In the energy sector, OPEC+ has announced plans to gradually restore oil production, beginning with a 138,000 bpd increase in April, part of a broader plan to return 2.2 Mbpd to the market by 2026. OPEC+ emphasized that these increases could be paused or reversed depending on market conditions, maintaining flexibility to support market stability. In February, OPEC+ production rose by 240,000 bpd, bringing total output to 27.35 Mbpd, with Iraq, the UAE, and Venezuela accounting for most of the increase.

Following the US tariff announcement, Canada’s Foreign Minister Melanie Joly confirmed that Canada will proceed with retaliatory tariffs first announced in early 2025. The first wave will cover C$30 billion worth of US goods, while the second wave will target C$125 billion in cars, trucks, and aluminum. These actions, combined with ongoing trade tensions, are expected to further disrupt global trade flows and increase market uncertainty.

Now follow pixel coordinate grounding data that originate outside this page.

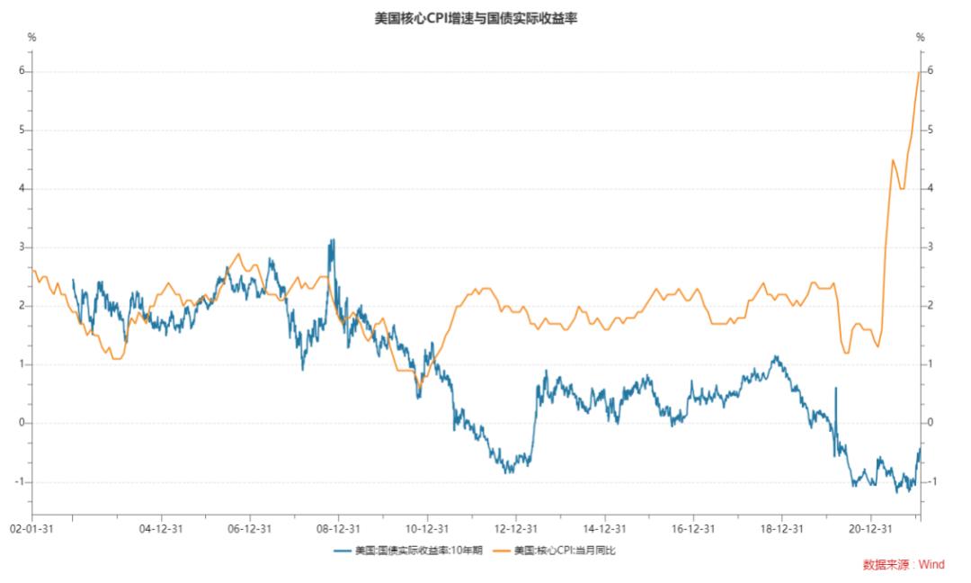
Task: Select the 20-12-31 x-axis date label
Action: 870,529
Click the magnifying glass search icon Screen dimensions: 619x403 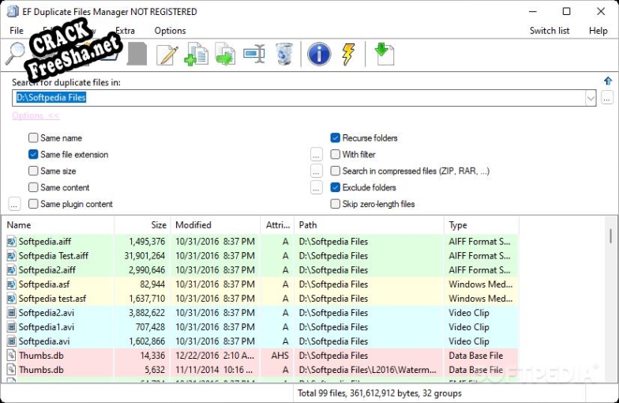click(16, 54)
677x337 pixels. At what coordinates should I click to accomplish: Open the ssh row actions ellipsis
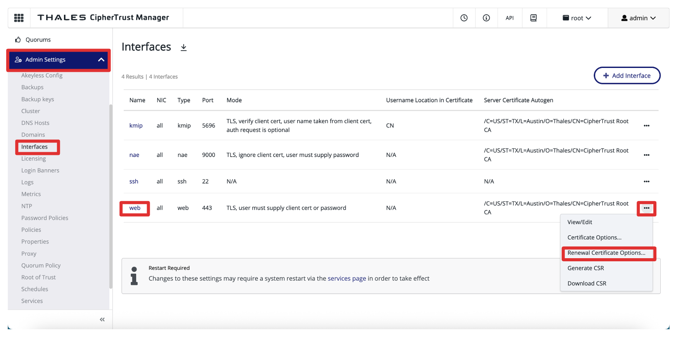(646, 181)
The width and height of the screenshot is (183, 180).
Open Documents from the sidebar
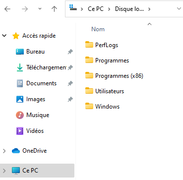coord(41,83)
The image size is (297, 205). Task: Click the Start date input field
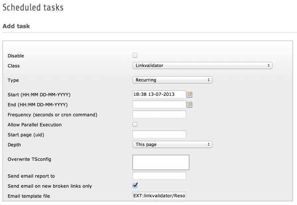159,95
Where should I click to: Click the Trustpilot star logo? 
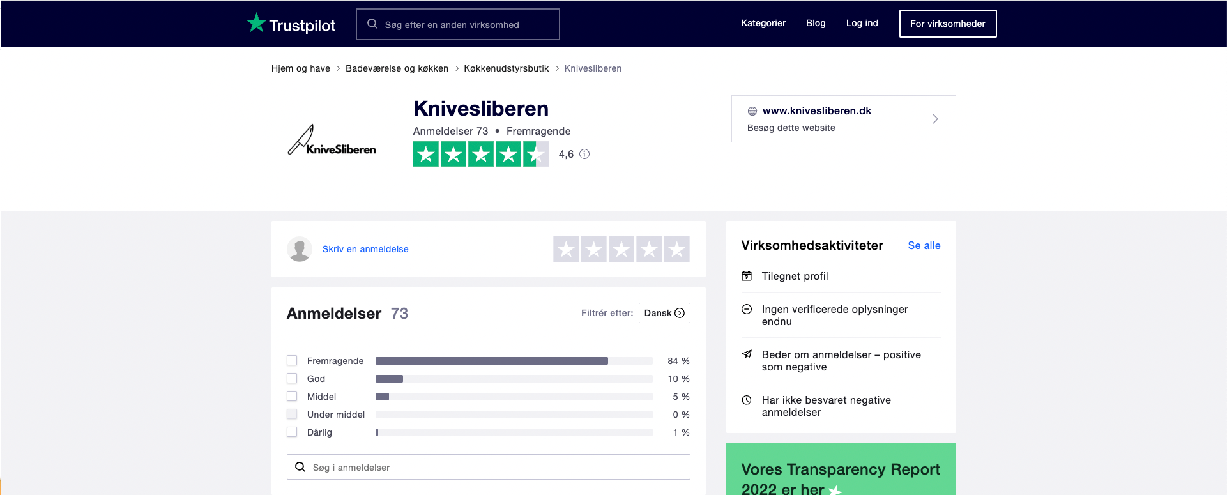pos(256,23)
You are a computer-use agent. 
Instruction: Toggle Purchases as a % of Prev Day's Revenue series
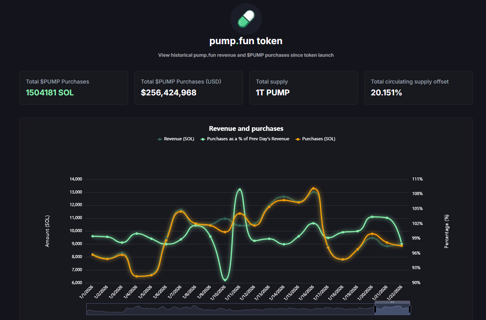coord(245,139)
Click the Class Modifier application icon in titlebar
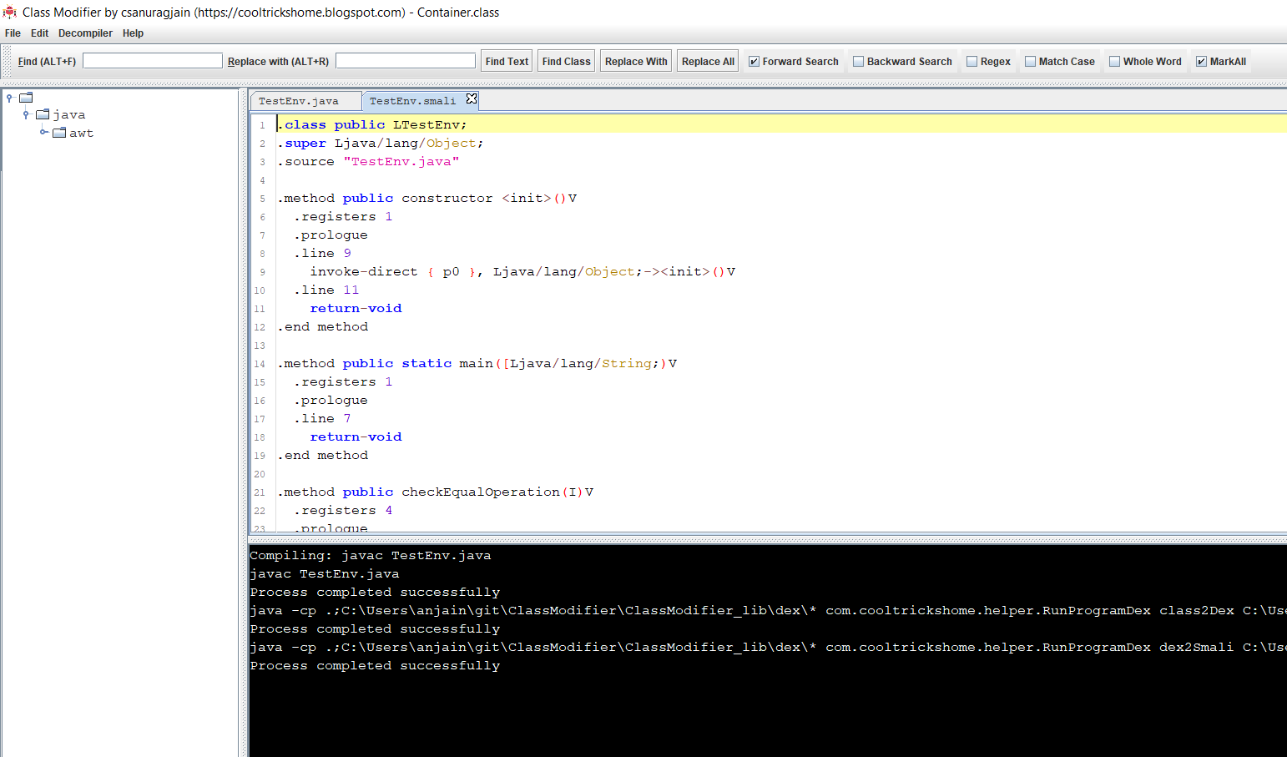This screenshot has height=757, width=1287. pos(9,12)
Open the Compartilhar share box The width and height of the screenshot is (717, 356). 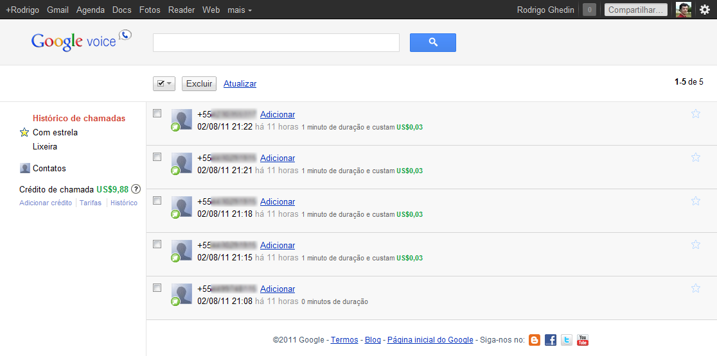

Despite OPEC+ citing healthy market fundamentals, others have questioned the outlook, noting that Asian crude imports declined in the first two months of 2025, seaborne arrivals to Europe and the Middle East weakened, and investor sentiment deteriorated as there is a reduced number of net long positions in crude futures. Coupled with slowing demand from China’s refinery maintenance season and growing uncertainty surrounding global tariffs and sanctions, these factors make up a bearish outlook for oil prices.

At the same time, the US Energy Information Administration (EIA) forecasts that US inventories of motor gasoline, distillate fuel oil, and jet fuel will fall to their lowest levels since 2000 by the end of 2026, thanks to refinery closures and rising demand. With two refineries set to close, domestic refined product output will shrink, and combined with rising demand, inventories are expected to end 2026 at approximately 375 million barrels. Historically, declining inventories increase wholesale and retail fuel prices, though falling crude oil prices may soften the impact.

While gasoline demand is expected to decline slightly due to more fuel-efficient vehicles and slower employment growth, distillate fuel inventories are expected to remain relatively low, even as biodiesel and renewable diesel account for 9% of total distillate consumption. Jet fuel inventories are forecast to be particularly tight, with consumption hitting record highs and inventories falling to just 21 days of supply, the lowest since 1963.